Es war ähnlich wie heute, die größte Zahl wird kommuniziert und schon am nächsten Morgen kann man sich bei Ford vor langen Schlangen von Arbeitssuchenden kaum retten. Immerhin ergibt die Reduktion auf acht Stunden eine zusätzliche Schicht, für die Tausende nötig sind, aber eben nicht so viele, wie draußen in der Kälte ihre Arbeitskraft anbieten.


Es ist zu der Zeit immer noch üblich, das Werk z.B. über Weihnachten zu schließen und die Leute ohne Lohn bis Anfang Januar nach Hause zu schicken. Jetzt kommt hinzu, dass sich dann wieder lange Schlangen bilden, aber die Zeit der Rekrutierung vorbei ist. An diesen muss das reguläre Personal vorbei, was schließlich zu Auseinandersetzungen führt, die nur durch die Werkspolizei und einen massiven Wasserschlauch gelöst wurden.


Fords bisher glorioses Image ist zunächst einmal dahin. Zumal er sich selbst natürlich auch eingestehen muss, dass er die Lohnerhöhungen in relativ kurzer Zeit durch Rationalisierung mehr als einspart. Man spricht von über 80 Prozent Zeitersparnis schon innerhalb der ersten großen Phase der Fließfertigung.
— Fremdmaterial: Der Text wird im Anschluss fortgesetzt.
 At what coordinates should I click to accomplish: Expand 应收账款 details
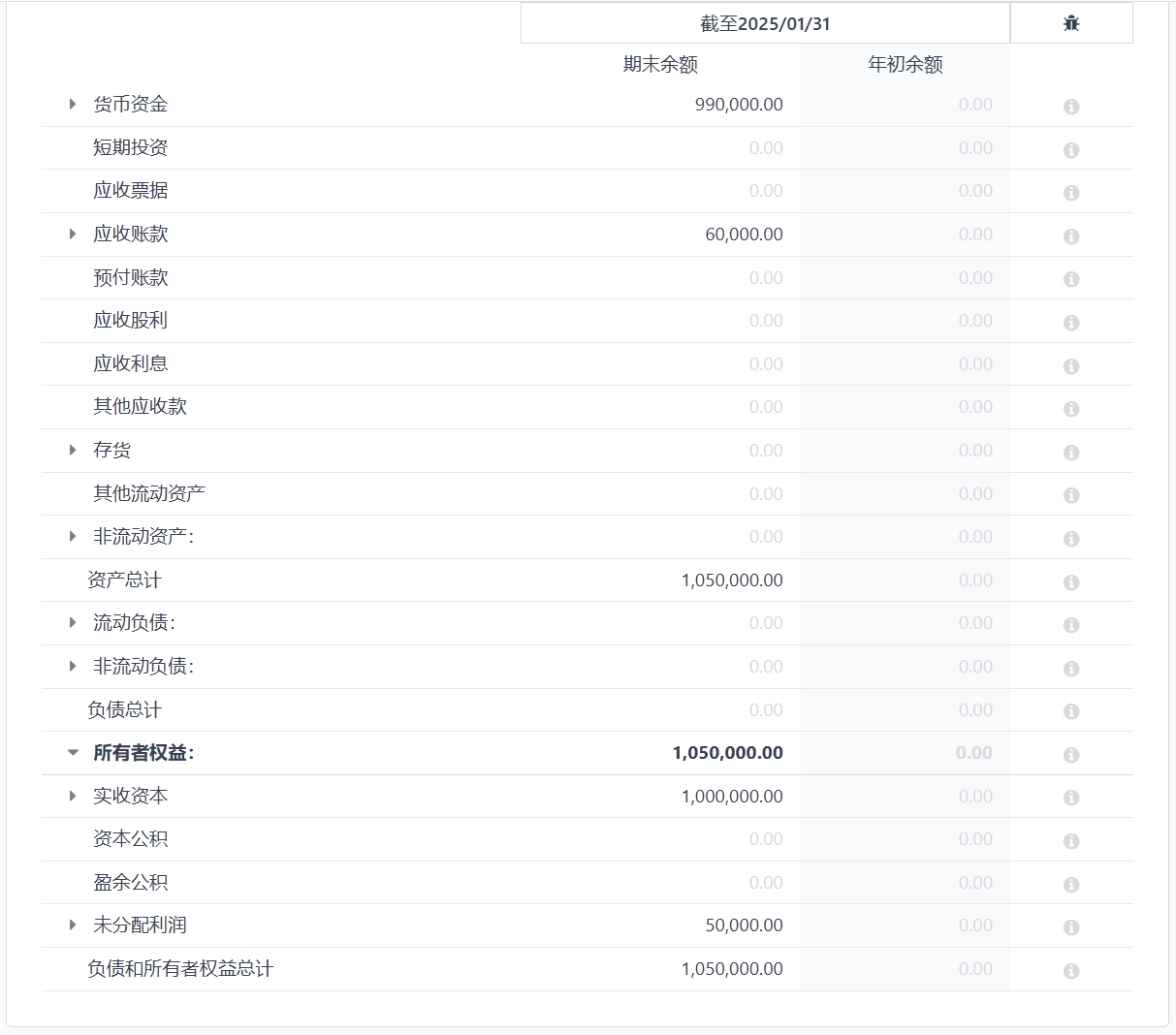point(73,235)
Allerdings konnte die Veränderung des Arbeitstempos mit der Stoppuhr naturgemäß nur auf die Knochen der Arbeitnehmer gehen.


So kommt es wiederum zu einer massiven Abwanderung von solchen Arbeitnehmern, deutlich mehr, als durch die Rationalisierung nach und nach eingespart werden. Außerdem hat der Bomm bei Ford die Stadt in ihrem Sozialgefüge ziemlich verändert. Das Werk setzt seine 'Sociological Department' mit immer mehr Teams dagegen, dass z.T. massiv in das Privatleben der Arbeiter eingreift.
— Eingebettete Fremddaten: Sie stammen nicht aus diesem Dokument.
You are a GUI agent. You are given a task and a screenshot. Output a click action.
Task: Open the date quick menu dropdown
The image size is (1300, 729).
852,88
Die bei Ford arbeitenden Frauen können übrigens nicht an den höheren Löhnen teilnehmen. Nach Henrys Meinung reicht es, wenn sie sich attraktiv kleiden können und sich um eine Ehe bemühen. Umgekehrt reserviert Ford bis in die heutige Zeit massiv Arbeitsplätze für Behinderte und einen Teil davon für entlassene Strafgefangene.
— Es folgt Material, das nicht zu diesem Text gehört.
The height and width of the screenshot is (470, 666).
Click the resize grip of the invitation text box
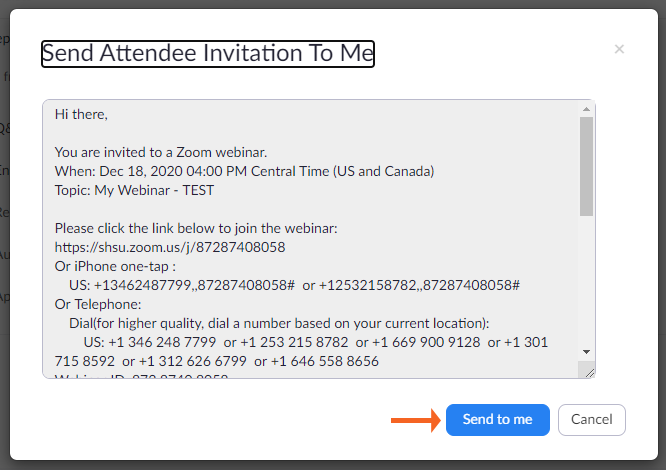click(588, 372)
Während die fünf Dollar Lohn am Tag ohnehin an eine Probezeit von einem halben Jahr gebunden sind, wird die Teilnahme an Sprachkursen erwartet, für die es ein extra angeheuertes Schiff bei Ellis Island gibt. Man macht sich heutzutage vielleicht nicht klar, dass die Anzahl von bei Ford arbeitenden Migranten im Gegensatz zu den in USA geborenen Arbeitern mehr als doppelt so hoch ist.